We will divide the project into stages:
- Investigating the data page and establishing a download strategy
- Downloading tables with basic data
- Processing tables and extracting links to subpages
- Downloading subpages with contact data
- Processing contact data
- Loading data into the database and displaying query results
Investigating the data page (strategy)
The register of lawyers available at the link:
National Register of Lawyers and Legal Trainees
contains a green search button. After clicking it, we go to the page
containing a classic table
Scrolling to the bottom and clicking “last”
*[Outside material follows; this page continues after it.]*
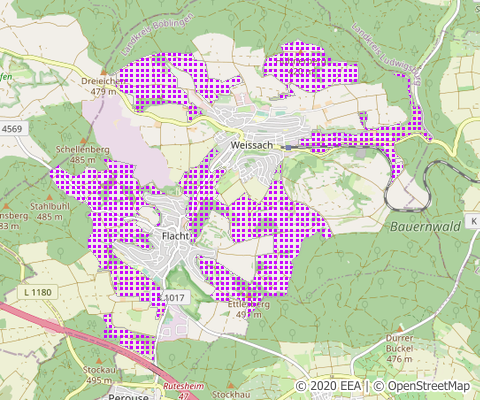
Task: Click the Rutesheim motorway junction label
Action: click(183, 386)
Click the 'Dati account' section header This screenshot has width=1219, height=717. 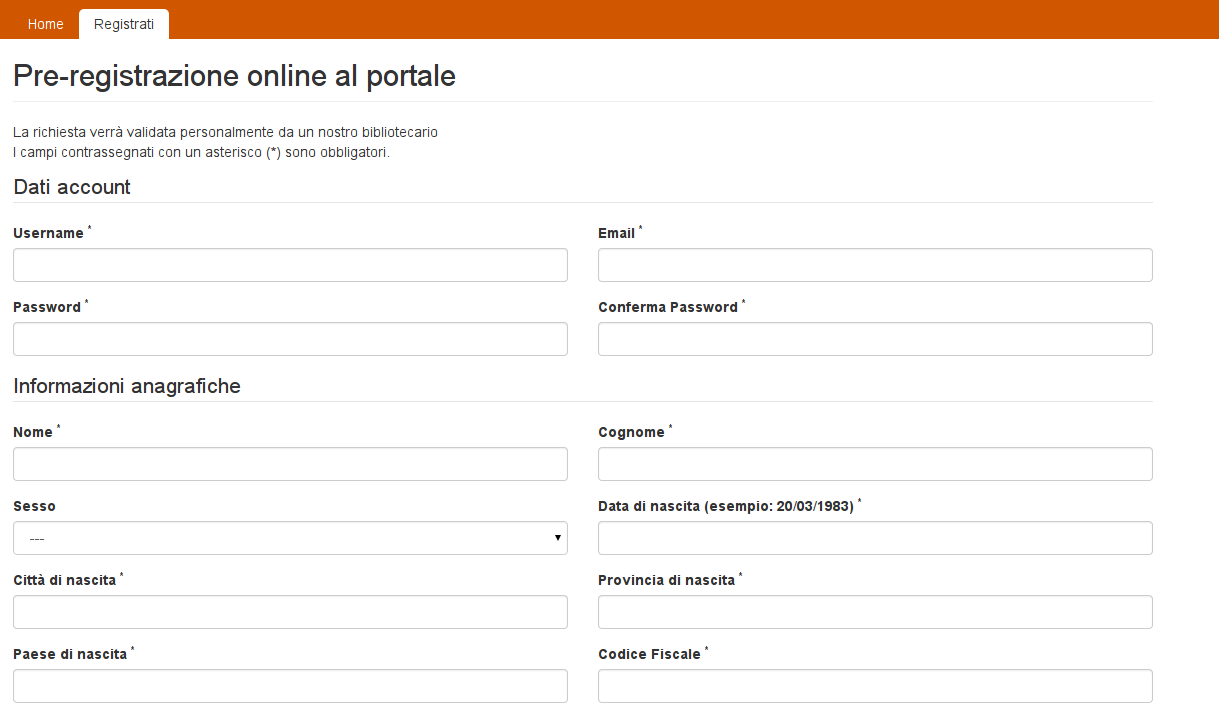tap(70, 187)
we will be redirected to the page with classic pagination
Lawyers on the list can be divided into:
- practicing lawyers
- former lawyers
- non-practicing lawyers
Each of the categories has a slightly different profile page:
https://rejestradwokatow.pl/adwokat/urek-macias-paulina-54635
A practicing lawyer has the most complete profile
Some have a mobile phone for this
Data on former lawyers is limited
Even more about those not practicing the profession
The strategy for fetching this data is simple. First, we will go through the table building a base list with the basic data. Among them, there will be links to profiles. We will fetch them all and from them we will obtain an extension of this base list with the most valuable data, such as contact information.
Fetching tables with basic data
We download all subpages with one command in bash.
mkdir -p raw && for i in {1..272}; do wget "https://rejestradwokatow.pl/adwokat/wyszukaj/strona/$i" -O raw/$i.html; done
Processing Tables
We initialize the project with the command
npm init -y && tsc --init && touch entry.ts
We install cheerio
and axios
which will be needed for processing html
files and sending http
requests. We will also add @types/node
which allows us to import, for example, fs
.
npm i cheerio axios @types/node
Since the project will contain several files, we will also create a helpers.ts
file, where we will place shared code. Above all, interfaces.
We will start writing code by defining the output data interfaces from table processing. Instead of keeping Polish names like in the table header:
NAZWISKO
IMIĘ
DRUGIE IMIĘ
MIEJSCOWOŚĆ
IZBA ADWOKACKA
STATUS
SZCZEGÓŁY
We will opt for their English equivalents.
export enum LawyerStatus {
active = "Wykonujący zawód",
former = "Były adwokat",
inavtive = "Niewykonujący zawodu",
undefined = ""
}
export interface Output {
surname: string
name: string
second_name: string
city: string
office: string
status: LawyerStatus
link: string
}
and we will place them in the file helpers.ts
The entry.ts
will contain code that will perform the classic mapping and reducing procedure on the files.
The file starts with the necessary imports.
import fs from 'fs';
import cheerio from 'cheerio';
import {LawyerStatus, Output} from './helpers'
Next, we add a function that reads files and returns an array with their contents.
const getFiles = (): string[] => fs
.readdirSync(process.cwd() + `/raw`)
.filter((name) => /^\d+\.html/.test(name))
.map(name =>
fs.readFileSync(process.cwd() + '/raw/' + name).toString()
);
Another function, key to this script is processFile
, which uses cheerio
to process strings from html
into arrays of lawyer data contained in the table.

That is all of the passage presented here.